The average lifespan of heat waves has also stretched: From 2016-20, they lasted an average of 12 days, compared to eight days from 1979 to 1983. These longer-lasting heat waves are also traveling farther, increasing their length. travel about 226 kilometers per decade.

The researchers also found that heat waves are becoming more frequent, to an average of 98 per year between 2016 and 2020, from 75 per year between 1979 and 1983.

There are some regional differences. Heat waves last longer especially in Eurasia and North America. And they are traveling further, especially in South America.

To examine the role of climate change, the researchers used models to simulate temperatures in scenarios with and without warming from human greenhouse gas emissions. They found that the scenario with these emissions best matches what actually happened to the behavior of the heat waves, indicating that climate change is the main force behind the trends this.

Scientists have begun to detect a larger pattern of upper atmosphere air circulation and winds, including the weakening of the jet stream, at least during the summer at higher latitudes in the Northern Hemisphere. This could cause extreme weather events of all kinds to wear out their welcome.

“It stands to reason that that would slow down the speed of heat waves,” said Stephen Vavrus, Wisconsin’s state climatologist. Vavrus studies atmospheric circulation but was not involved in this research.

The new study found a correlation between a weaker jet stream and slower heat waves. White, however, thinks that more research is needed to determine if the jet stream is really the cause.

Whatever the precise causes of the slowdown, the adverse effects remain.

“It’s kind of multiple factors conspiring together,” Vavrus said. If heat waves become more frequent, more intense, last longer and cover a larger area, he said, “that increases our concern about their consequences.”

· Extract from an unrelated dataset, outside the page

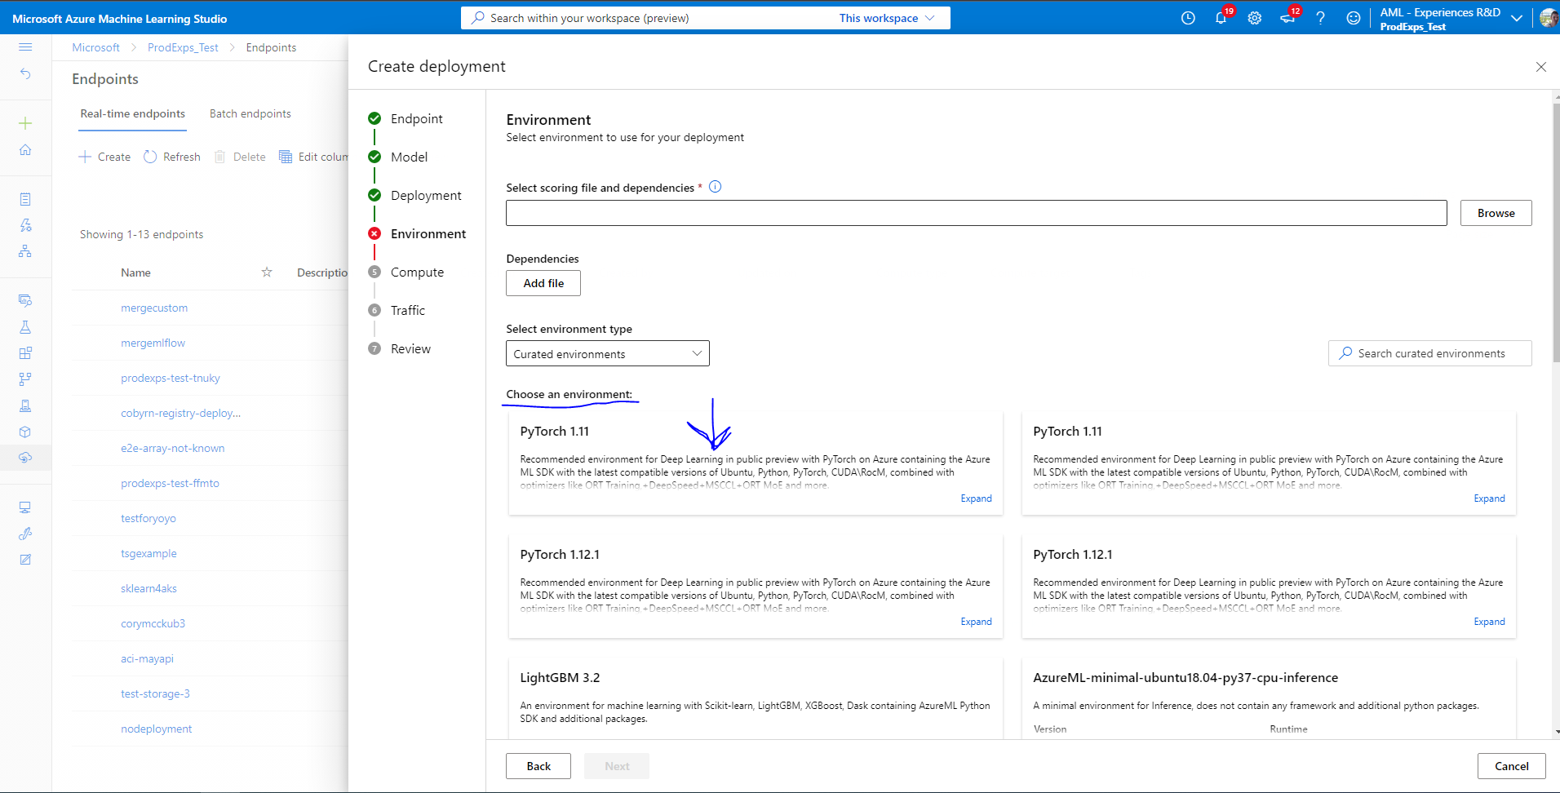Select the Endpoints cloud icon in sidebar
Viewport: 1560px width, 793px height.
point(25,458)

Zhang is particularly concerned about cities, which are often hotter than their surrounding areas due to the urban heat island effect. “If those heat waves in the city last much longer than before, that would create a very dangerous situation,” he said.

Along with his atmospheric research, Zhang is helping local efforts to plant more trees and grass around bus stops in Salt Lake City, where people have to stay in the sun during increasingly hot summers. He suggested that cities build more cooling centers, especially for homeless people.

“There are some things a community can do,” he said.

As he waits for international leaders to make progress on cutting greenhouse gas emissions and halting climate change, Zhang said, local adaptation efforts are important to help keep people safer.